In some embodiments, the spacer 350 is a multi-layer structure and includes a first nitride layer 352, an oxide layer 354, and a second nitride layer 356, wherein the oxide layer 354 is sandwiched between the first nitride layer 352 and the second nitride layer 356. The upper surfaces of the first insulating layer 310 and the second insulating layer 320 may be further protected by a mask after the spacer 350 is formed.

Referring to fig. 5, an etching process is performed to remove a portion of the second oxide layer 112 and the second polysilicon layer 102. The etching process stops on second polysilicon layer 102 such that sidewalls of second polysilicon layer 102 are exposed to trenches 340.

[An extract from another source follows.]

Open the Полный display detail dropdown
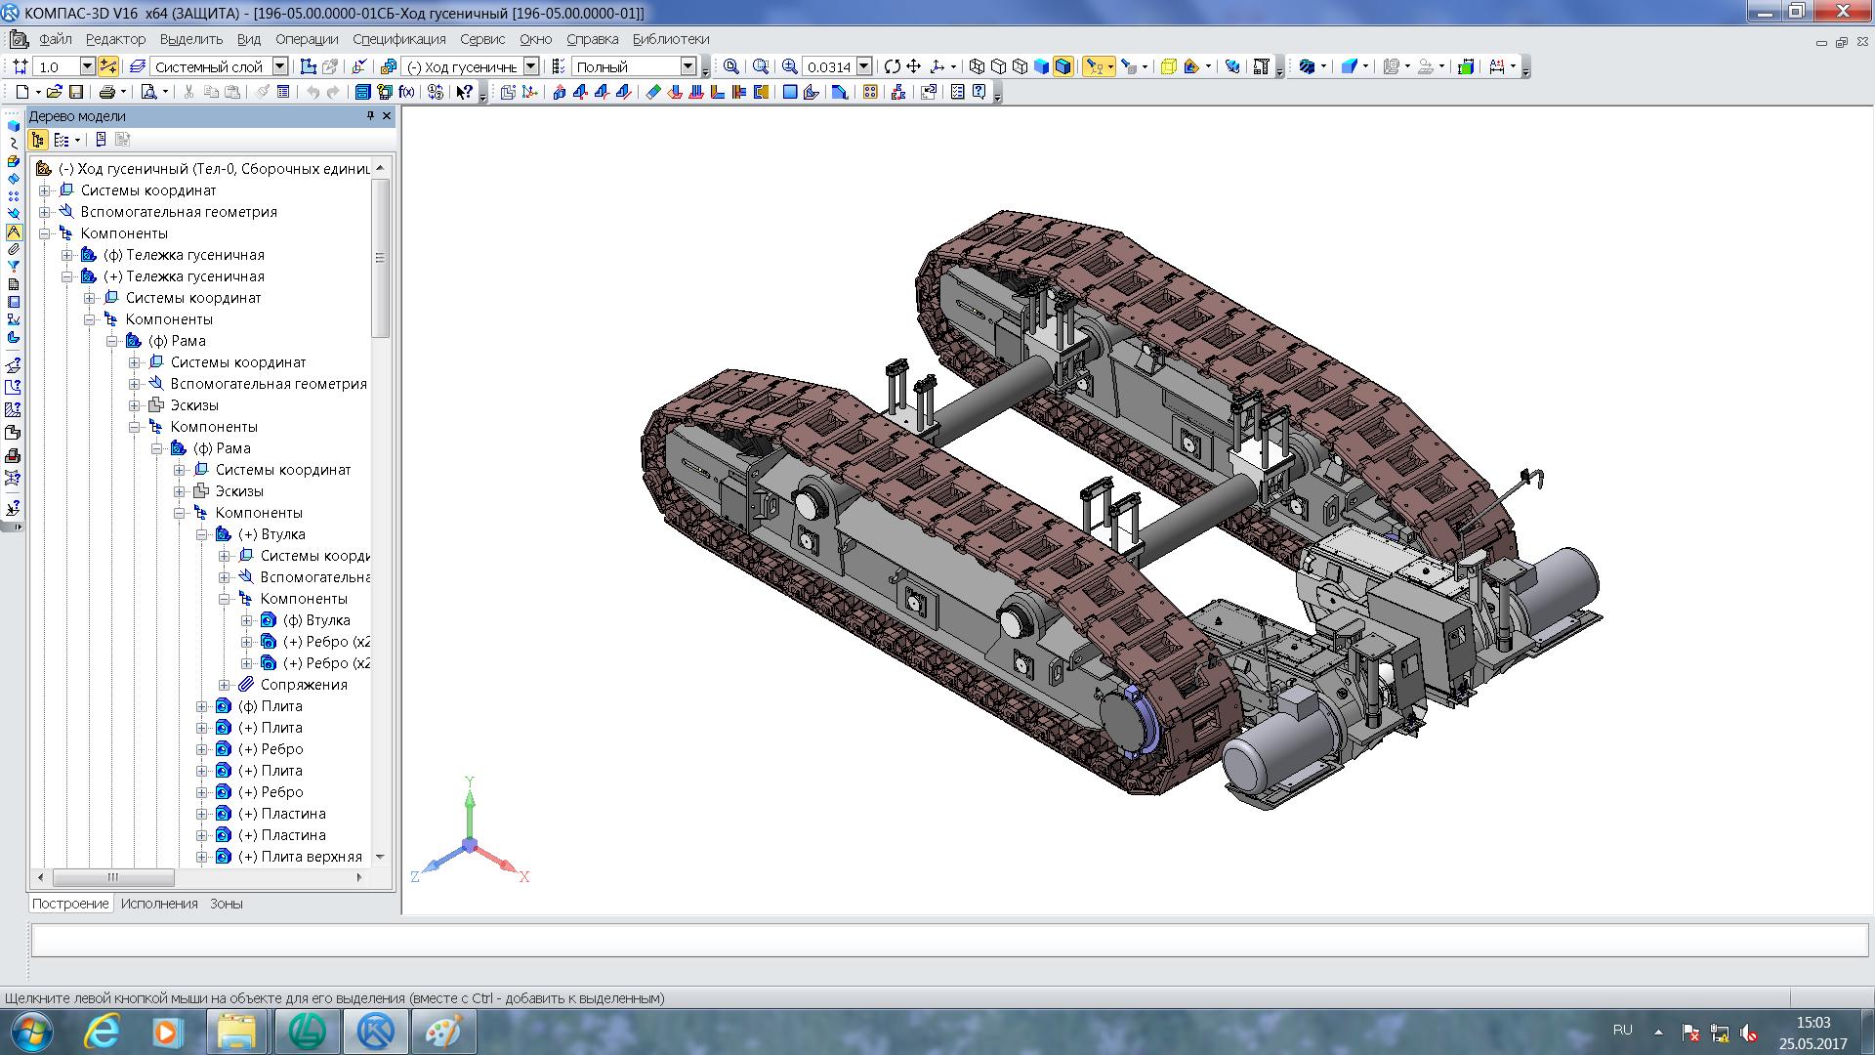The height and width of the screenshot is (1055, 1875). [688, 66]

Referring to fig. 6, the second polysilicon layer 102 (see fig. 5) is removed by wet etching. Second polysilicon layer 102 may also be considered a sacrificial layer. After second polysilicon layer 102 is removed, a cavity 342 is formed between first oxide layer 111 and second oxide layer 112. The portion of the vertical channel structure 330 between the first oxide layer 111 and the second oxide layer 112 is exposed to the cavity 342.

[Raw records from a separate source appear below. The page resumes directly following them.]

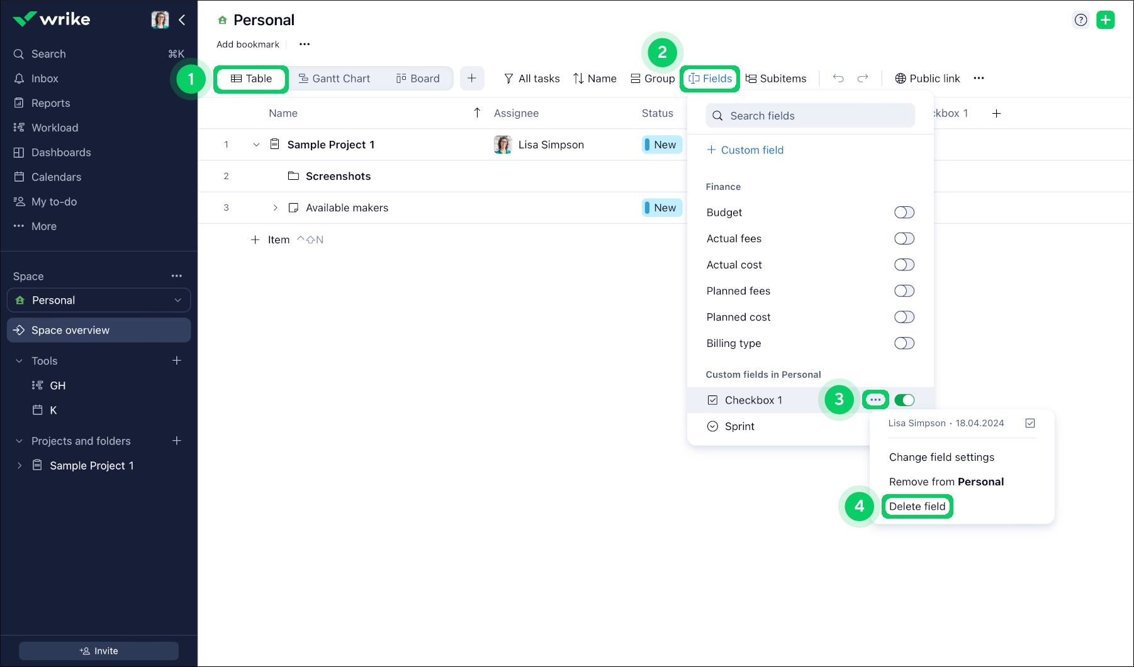Screen dimensions: 1134x667
Task: Open Inbox from the sidebar
Action: coord(45,79)
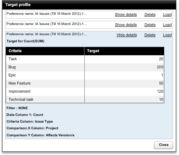
Task: Select the Task criteria row
Action: pyautogui.click(x=85, y=59)
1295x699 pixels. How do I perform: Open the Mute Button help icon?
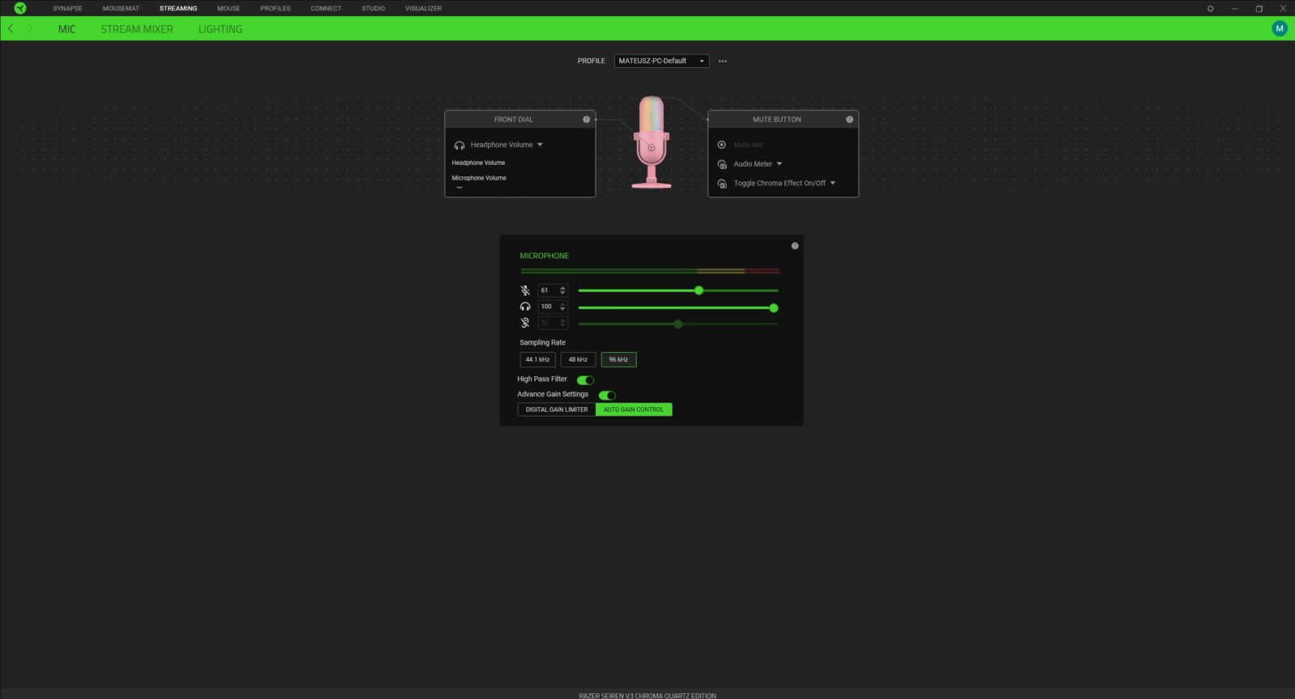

Referring to fig. 7, a series of etching processes are performed to remove the portion of the memory layer 332 exposed by the portion of the vertical via structure 330. For example, a first etchant having an etch rate for oxide greater than an etch rate for nitride and a second etchant having an etch rate for nitride greater than an etch rate for oxide may be used to remove the exposed portion of the memory layer 332, where the memory layer 332 is an oxide-nitride-oxide layer. While the exposed portion of the memory layer 332 (i.e., the ono layer) is removed, the oxide layer 354 and the second nitride layer 356 (see fig. 6) of the spacers 350 and the first oxide layer 111 and the second oxide layer 112 (see fig. 6) are also removed in the process. Thus, the cavity 342 is enlarged after the removal step. The first nitride layer 352 of the spacer 350 remains on the sidewalls of the trench 340.

In some embodiments, not only the exposed portion of the memory layer 332 is removed, but also the end points of the portion of the memory layer 332 covered by the first polysilicon layer 101 and the third polysilicon layer 103 are correspondingly recessed after the exposed portion of the memory layer 332 is removed. In some embodiments, storage layer 332 includes an upper section 332U and a lower section 332L, wherein upper section 332U and lower section 332L are separated by a cavity 342.

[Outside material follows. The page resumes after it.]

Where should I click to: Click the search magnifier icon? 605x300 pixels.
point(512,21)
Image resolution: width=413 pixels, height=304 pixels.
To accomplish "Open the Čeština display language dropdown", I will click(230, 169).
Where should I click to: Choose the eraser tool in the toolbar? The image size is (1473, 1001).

In some embodiments, the upper surface of the lower section 332L of the memory layer 332 is lower than the topmost surface of the first polysilicon layer 101. In some embodiments, the lower surface of the upper section 332U of the memory layer 332 is higher than the bottommost surface of the third polysilicon layer 103 and higher than the bottom surface of the third oxide layer 113. In some embodiments, a portion of the third oxide layer 113 adjacent to the memory layer 332 is also removed along with the removal of the exposed portion of the memory layer 332.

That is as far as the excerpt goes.